Obviously, we don't see God striking people down bc they don't follow the RPW, but I do think God withholds his blessings of graces and sanctification when they are not following his instructions. He will hold the leaders responsible for their "ignorance" and for leading the people astray. One example is keeping the Sabbath. A church who has two services (not the same sermon taught multiple times either) will receive more from God than a church who holds only one service. A congregation who observes the Sabbath Day will receive more from God than a congregation who doesn't observe the Sabbath. A church who teaches truth will receive more from God than a church which teaches partial truths. Churches who do not follow God's instructions are poor in health and poor in the things of God. This is his judgment on them. Five churches in Revelation were scolded by God and their spiritual health was poor bc they did not follow the instructions of God. Two churches in Revelation were commended by God and they were spiritually healthy bc they did follow God's instructions.

Reactions: Like 2


----------



## Clark-Tillian (Aug 15, 2017)

Regarding Nadab and Abihu, they held a position of much greater "official" responsibility than the average Israelite, and therefore held greater accountability in 2nd Word matters. The Lord takes into account the level of knowledge and instruction a person (or a church) has in these matters. For example, a person has been converted for 1 week and has zero understanding of corporate regulative principles. He visits a Reformed church that is doing its best to follow the 2nd Word (not a given today), and in the middle of the sermon, stands up starts clapping and screaming "praises", for two minutes. If that occurred while I was preaching, I would simply continue, greet the person after the service, and arrange a house visit to begin instruction. If my Clerk of Session did the same thing my reply would be arctic. 

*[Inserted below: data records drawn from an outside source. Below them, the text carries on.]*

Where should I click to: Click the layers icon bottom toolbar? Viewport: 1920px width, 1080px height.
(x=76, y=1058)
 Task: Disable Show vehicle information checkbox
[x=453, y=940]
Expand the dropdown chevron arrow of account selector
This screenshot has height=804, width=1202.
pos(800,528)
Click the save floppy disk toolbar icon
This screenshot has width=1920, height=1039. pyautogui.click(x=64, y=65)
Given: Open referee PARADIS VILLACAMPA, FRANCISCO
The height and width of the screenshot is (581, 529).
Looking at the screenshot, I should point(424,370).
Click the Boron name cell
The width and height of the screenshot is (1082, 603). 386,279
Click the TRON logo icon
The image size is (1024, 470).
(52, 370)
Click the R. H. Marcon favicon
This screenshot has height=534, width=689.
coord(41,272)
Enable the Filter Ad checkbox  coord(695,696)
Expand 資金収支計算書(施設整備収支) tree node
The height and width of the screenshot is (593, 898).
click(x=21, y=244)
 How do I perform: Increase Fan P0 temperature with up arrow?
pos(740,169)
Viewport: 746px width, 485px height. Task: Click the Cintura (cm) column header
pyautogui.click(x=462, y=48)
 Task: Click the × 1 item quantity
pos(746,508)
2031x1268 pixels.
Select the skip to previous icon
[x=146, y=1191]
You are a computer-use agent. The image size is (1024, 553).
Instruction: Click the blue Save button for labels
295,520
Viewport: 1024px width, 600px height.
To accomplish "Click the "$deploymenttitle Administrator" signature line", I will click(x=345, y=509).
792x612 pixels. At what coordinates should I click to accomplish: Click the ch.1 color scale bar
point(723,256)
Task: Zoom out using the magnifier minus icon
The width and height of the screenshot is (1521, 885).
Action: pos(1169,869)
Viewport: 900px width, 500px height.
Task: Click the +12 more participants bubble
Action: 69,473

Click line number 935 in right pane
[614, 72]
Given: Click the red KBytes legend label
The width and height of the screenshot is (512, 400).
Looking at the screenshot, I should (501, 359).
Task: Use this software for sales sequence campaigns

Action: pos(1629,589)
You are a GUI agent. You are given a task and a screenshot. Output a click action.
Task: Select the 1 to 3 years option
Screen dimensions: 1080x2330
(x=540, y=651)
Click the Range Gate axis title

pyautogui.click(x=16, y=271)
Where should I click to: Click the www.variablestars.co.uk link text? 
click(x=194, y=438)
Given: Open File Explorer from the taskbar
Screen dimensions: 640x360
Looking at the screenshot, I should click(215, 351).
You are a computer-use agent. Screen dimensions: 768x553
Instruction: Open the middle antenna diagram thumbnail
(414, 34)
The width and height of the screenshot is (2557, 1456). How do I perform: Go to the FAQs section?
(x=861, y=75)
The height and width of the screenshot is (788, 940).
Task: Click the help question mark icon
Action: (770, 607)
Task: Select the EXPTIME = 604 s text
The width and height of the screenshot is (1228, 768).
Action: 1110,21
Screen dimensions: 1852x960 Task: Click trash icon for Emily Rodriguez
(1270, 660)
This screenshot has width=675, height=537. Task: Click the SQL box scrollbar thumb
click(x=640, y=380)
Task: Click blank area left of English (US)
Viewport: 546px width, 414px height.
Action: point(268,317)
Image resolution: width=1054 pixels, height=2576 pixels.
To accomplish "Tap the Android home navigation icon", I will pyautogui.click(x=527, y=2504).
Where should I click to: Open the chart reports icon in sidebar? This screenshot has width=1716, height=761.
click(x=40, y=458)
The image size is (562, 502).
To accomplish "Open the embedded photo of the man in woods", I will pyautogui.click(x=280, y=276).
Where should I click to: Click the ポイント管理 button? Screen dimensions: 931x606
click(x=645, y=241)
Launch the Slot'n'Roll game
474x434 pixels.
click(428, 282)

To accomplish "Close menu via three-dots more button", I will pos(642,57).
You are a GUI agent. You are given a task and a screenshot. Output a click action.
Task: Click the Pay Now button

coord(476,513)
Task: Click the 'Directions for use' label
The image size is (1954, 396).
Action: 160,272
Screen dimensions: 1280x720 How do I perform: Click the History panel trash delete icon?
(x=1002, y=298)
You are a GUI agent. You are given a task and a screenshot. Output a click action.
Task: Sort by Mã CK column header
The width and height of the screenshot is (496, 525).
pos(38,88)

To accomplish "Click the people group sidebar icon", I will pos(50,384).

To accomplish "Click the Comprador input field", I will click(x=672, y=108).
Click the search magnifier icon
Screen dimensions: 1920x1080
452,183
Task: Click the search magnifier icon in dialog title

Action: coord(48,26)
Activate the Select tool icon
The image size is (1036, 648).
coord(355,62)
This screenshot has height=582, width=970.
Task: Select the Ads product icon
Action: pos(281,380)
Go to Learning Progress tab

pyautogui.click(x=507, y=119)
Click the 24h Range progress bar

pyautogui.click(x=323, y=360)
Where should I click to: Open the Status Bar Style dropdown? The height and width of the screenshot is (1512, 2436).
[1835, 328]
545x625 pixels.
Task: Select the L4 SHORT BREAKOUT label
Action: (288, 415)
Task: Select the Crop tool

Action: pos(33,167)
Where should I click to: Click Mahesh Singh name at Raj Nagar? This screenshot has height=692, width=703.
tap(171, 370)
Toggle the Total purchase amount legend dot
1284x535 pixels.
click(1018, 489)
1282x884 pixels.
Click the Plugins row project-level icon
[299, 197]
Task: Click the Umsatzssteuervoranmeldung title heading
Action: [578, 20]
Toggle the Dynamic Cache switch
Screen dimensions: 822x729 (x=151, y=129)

Regarding the heart, that is the Lord's purview. The Spirit does bestow the gifting of discernment to whom He wills. However, that is, as I see it, the ability to interpret a person's external behavior and infer a deeper understanding of that behavior. Mind reading is ruled out of court. Our Lord possessed the discernment to truly see people's hearts. I cringe when I think of the pain that must've brought to Him. To see the genuine tar in the hearts of people had to have been brutal. It is no wonder He was the Man of Sorrows.

Reactions: Like 1


----------